◆ DIRECTIONS FOR THIS TASK ◆
Copy the material word for word, starting at the line that contains "Screen dimensions: 333x593" and ending at the last line of the material.

[Start of GIVEN ENTRIES]

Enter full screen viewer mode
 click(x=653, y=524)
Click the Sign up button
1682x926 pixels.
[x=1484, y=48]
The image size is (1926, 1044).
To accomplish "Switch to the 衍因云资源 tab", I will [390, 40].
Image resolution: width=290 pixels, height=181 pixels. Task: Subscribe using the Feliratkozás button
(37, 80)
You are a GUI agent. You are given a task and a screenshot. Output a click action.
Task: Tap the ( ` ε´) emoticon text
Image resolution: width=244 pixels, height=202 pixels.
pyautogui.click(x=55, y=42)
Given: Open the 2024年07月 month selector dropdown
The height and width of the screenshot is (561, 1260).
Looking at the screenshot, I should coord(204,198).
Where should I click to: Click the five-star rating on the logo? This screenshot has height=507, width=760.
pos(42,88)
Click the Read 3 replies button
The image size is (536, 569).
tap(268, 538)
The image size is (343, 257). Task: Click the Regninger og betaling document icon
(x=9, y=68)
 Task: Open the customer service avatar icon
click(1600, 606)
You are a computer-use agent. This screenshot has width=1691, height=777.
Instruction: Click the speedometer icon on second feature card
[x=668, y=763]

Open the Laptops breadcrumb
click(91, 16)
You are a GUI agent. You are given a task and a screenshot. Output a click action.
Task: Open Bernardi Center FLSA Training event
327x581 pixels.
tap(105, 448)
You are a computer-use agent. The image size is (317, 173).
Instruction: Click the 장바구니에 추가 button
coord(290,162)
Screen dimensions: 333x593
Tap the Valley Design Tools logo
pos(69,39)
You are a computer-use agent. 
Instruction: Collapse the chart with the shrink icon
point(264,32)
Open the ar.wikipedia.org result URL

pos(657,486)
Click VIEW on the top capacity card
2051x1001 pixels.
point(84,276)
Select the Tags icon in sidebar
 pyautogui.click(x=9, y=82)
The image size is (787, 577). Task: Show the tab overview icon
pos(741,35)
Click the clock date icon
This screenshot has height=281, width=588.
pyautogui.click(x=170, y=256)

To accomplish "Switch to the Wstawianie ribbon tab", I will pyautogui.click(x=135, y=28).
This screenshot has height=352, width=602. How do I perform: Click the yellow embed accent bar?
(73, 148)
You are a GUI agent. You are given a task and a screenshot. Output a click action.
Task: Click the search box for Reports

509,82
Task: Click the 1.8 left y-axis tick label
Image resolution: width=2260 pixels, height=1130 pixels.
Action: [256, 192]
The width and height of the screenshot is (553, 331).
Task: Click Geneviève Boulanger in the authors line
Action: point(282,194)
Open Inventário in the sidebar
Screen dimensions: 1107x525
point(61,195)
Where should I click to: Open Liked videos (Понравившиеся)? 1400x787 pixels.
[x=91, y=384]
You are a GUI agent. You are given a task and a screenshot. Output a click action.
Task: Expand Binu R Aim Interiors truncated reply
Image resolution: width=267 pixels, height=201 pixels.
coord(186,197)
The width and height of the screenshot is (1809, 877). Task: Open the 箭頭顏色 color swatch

[End of GIVEN ENTRIES]

◆ EXERCISE RESPONSE ◆
Screen dimensions: 333x593
Tap the Valley Design Tools logo
pos(69,39)
You are a computer-use agent. 
Instruction: Collapse the chart with the shrink icon
point(264,32)
Open the ar.wikipedia.org result URL

pos(657,486)
Click VIEW on the top capacity card
2051x1001 pixels.
point(84,276)
Select the Tags icon in sidebar
 pyautogui.click(x=9, y=82)
The image size is (787, 577). Task: Show the tab overview icon
pos(741,35)
Click the clock date icon
This screenshot has height=281, width=588.
pyautogui.click(x=170, y=256)

To accomplish "Switch to the Wstawianie ribbon tab", I will pyautogui.click(x=135, y=28).
This screenshot has height=352, width=602. How do I perform: Click the yellow embed accent bar?
(73, 148)
You are a GUI agent. You are given a task and a screenshot. Output a click action.
Task: Click the search box for Reports

509,82
Task: Click the 1.8 left y-axis tick label
Image resolution: width=2260 pixels, height=1130 pixels.
Action: [256, 192]
The width and height of the screenshot is (553, 331).
Task: Click Geneviève Boulanger in the authors line
Action: point(282,194)
Open Inventário in the sidebar
Screen dimensions: 1107x525
point(61,195)
Where should I click to: Open Liked videos (Понравившиеся)? 1400x787 pixels.
[x=91, y=384]
You are a GUI agent. You are given a task and a screenshot. Output a click action.
Task: Expand Binu R Aim Interiors truncated reply
Image resolution: width=267 pixels, height=201 pixels.
coord(186,197)
The width and height of the screenshot is (1809, 877). Task: Open the 箭頭顏色 color swatch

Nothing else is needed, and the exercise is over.